--- START Material ---

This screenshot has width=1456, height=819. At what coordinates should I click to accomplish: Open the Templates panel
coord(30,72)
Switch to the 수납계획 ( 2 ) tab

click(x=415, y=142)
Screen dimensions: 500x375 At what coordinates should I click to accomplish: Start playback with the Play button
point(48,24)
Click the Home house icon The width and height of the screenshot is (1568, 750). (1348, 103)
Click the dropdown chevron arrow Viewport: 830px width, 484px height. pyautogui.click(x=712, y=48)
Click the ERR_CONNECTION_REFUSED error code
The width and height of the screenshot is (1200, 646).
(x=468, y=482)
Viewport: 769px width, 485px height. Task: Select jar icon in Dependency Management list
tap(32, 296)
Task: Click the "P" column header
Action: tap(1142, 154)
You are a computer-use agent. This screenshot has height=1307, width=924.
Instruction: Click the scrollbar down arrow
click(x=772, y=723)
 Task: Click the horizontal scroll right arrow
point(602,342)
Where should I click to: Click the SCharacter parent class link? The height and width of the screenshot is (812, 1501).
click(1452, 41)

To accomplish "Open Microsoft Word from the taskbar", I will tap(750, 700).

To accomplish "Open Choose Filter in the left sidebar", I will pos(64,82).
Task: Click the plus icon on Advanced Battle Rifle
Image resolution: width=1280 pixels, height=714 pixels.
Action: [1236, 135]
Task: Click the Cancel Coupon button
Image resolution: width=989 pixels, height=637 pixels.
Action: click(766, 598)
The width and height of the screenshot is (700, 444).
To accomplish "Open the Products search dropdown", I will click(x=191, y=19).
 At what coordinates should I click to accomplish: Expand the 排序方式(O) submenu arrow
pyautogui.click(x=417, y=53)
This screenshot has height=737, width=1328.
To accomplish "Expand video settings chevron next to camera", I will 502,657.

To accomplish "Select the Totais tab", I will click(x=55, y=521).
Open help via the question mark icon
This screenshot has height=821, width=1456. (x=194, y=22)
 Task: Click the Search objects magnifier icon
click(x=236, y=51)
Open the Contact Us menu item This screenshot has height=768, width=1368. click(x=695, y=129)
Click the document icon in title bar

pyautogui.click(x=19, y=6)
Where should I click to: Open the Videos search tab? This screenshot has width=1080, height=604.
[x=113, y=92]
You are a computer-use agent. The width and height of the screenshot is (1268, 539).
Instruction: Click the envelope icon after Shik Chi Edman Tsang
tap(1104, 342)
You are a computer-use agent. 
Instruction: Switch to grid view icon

--- END Material ---

#### [Given request]
Reproduce every one of the rows above without changing anything in them.

#### [Result of the task]
This screenshot has width=1456, height=819. At what coordinates should I click to accomplish: Open the Templates panel
coord(30,72)
Switch to the 수납계획 ( 2 ) tab

click(x=415, y=142)
Screen dimensions: 500x375 At what coordinates should I click to accomplish: Start playback with the Play button
point(48,24)
Click the Home house icon The width and height of the screenshot is (1568, 750). (1348, 103)
Click the dropdown chevron arrow Viewport: 830px width, 484px height. pyautogui.click(x=712, y=48)
Click the ERR_CONNECTION_REFUSED error code
The width and height of the screenshot is (1200, 646).
(x=468, y=482)
Viewport: 769px width, 485px height. Task: Select jar icon in Dependency Management list
tap(32, 296)
Task: Click the "P" column header
Action: tap(1142, 154)
You are a computer-use agent. This screenshot has height=1307, width=924.
Instruction: Click the scrollbar down arrow
click(x=772, y=723)
 Task: Click the horizontal scroll right arrow
point(602,342)
Where should I click to: Click the SCharacter parent class link? The height and width of the screenshot is (812, 1501).
click(1452, 41)

To accomplish "Open Microsoft Word from the taskbar", I will tap(750, 700).

To accomplish "Open Choose Filter in the left sidebar", I will pos(64,82).
Task: Click the plus icon on Advanced Battle Rifle
Image resolution: width=1280 pixels, height=714 pixels.
Action: [1236, 135]
Task: Click the Cancel Coupon button
Image resolution: width=989 pixels, height=637 pixels.
Action: click(766, 598)
The width and height of the screenshot is (700, 444).
To accomplish "Open the Products search dropdown", I will click(x=191, y=19).
 At what coordinates should I click to accomplish: Expand the 排序方式(O) submenu arrow
pyautogui.click(x=417, y=53)
This screenshot has height=737, width=1328.
To accomplish "Expand video settings chevron next to camera", I will 502,657.

To accomplish "Select the Totais tab", I will click(x=55, y=521).
Open help via the question mark icon
This screenshot has height=821, width=1456. (x=194, y=22)
 Task: Click the Search objects magnifier icon
click(x=236, y=51)
Open the Contact Us menu item This screenshot has height=768, width=1368. click(x=695, y=129)
Click the document icon in title bar

pyautogui.click(x=19, y=6)
Where should I click to: Open the Videos search tab? This screenshot has width=1080, height=604.
[x=113, y=92]
You are a computer-use agent. The width and height of the screenshot is (1268, 539).
Instruction: Click the envelope icon after Shik Chi Edman Tsang
tap(1104, 342)
You are a computer-use agent. 
Instruction: Switch to grid view icon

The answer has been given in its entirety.